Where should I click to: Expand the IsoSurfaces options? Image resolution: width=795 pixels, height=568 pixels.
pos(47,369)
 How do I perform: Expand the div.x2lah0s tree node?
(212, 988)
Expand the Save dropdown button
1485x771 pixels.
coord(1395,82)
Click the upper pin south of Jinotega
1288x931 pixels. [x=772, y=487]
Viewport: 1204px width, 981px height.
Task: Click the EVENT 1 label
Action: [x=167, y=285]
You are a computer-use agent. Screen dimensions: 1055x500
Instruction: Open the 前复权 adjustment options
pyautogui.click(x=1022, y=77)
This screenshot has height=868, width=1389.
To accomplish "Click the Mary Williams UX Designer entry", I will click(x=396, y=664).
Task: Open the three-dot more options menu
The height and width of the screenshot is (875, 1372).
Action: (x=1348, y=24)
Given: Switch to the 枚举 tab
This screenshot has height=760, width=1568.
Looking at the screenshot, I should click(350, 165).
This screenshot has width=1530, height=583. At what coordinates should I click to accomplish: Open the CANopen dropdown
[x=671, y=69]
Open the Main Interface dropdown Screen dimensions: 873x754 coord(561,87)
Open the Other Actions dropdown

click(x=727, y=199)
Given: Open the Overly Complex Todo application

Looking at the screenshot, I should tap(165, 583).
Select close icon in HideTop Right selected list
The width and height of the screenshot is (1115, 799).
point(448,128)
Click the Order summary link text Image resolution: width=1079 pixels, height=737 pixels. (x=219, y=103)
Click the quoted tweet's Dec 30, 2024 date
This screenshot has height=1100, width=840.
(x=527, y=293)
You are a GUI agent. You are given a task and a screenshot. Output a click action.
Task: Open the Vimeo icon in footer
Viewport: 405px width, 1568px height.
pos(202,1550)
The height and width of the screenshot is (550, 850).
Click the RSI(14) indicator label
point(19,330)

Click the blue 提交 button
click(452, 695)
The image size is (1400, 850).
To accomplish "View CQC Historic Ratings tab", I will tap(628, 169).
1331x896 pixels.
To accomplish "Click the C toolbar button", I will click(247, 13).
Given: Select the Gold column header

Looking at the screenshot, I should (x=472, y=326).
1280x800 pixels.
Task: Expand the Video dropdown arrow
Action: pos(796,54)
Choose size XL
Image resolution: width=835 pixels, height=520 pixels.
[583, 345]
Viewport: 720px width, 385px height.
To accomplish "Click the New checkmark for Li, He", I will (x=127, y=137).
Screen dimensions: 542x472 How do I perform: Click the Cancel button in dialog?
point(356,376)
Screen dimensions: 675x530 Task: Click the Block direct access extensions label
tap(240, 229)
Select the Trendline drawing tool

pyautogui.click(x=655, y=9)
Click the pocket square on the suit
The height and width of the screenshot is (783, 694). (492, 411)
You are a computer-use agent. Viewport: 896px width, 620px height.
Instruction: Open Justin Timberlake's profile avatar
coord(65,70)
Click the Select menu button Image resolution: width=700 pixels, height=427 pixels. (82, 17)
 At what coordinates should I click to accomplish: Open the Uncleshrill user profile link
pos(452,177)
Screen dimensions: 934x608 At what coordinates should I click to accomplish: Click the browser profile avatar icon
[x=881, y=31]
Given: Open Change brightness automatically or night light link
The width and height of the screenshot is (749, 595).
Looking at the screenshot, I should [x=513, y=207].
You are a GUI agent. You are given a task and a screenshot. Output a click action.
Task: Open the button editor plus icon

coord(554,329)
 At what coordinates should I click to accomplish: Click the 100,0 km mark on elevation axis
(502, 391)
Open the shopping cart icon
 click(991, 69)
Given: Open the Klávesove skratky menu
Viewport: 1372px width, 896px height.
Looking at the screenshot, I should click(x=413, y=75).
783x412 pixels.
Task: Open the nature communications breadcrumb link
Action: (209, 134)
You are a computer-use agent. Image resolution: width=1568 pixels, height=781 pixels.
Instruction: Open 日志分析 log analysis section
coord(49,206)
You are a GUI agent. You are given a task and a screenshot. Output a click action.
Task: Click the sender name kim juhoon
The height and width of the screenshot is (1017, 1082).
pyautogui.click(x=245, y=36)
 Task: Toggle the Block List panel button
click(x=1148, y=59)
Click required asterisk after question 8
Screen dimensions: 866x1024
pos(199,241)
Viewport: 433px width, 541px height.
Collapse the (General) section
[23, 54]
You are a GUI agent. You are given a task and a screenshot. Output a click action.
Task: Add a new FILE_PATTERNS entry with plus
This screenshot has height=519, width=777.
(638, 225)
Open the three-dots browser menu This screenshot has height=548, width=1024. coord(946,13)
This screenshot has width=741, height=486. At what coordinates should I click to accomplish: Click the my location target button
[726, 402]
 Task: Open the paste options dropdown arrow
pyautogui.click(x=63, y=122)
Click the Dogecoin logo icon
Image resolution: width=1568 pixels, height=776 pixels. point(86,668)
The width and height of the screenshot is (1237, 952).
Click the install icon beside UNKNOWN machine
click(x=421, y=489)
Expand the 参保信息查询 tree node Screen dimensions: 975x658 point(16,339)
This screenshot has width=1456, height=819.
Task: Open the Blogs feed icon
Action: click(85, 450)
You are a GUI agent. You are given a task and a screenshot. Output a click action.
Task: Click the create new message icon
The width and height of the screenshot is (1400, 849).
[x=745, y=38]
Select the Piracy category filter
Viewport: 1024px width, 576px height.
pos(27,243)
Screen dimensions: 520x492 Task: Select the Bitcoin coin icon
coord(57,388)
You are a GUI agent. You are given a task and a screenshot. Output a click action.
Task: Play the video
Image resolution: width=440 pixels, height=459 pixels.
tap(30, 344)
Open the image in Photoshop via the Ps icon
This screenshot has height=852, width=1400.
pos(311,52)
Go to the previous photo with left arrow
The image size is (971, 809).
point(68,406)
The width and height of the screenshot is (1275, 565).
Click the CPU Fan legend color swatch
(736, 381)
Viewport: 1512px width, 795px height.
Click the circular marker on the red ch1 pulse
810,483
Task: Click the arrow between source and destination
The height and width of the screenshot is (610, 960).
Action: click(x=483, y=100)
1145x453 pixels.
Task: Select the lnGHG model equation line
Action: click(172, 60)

____________________

**Goal:**
List each line of the items above that contains the string "will", treating uppercase and lowercase letters as distinct.

**Response:**
To accomplish "Click the Mary Williams UX Designer entry", I will click(x=396, y=664).
To accomplish "View CQC Historic Ratings tab", I will tap(628, 169).
To accomplish "Click the C toolbar button", I will click(247, 13).
To accomplish "Click the New checkmark for Li, He", I will (x=127, y=137).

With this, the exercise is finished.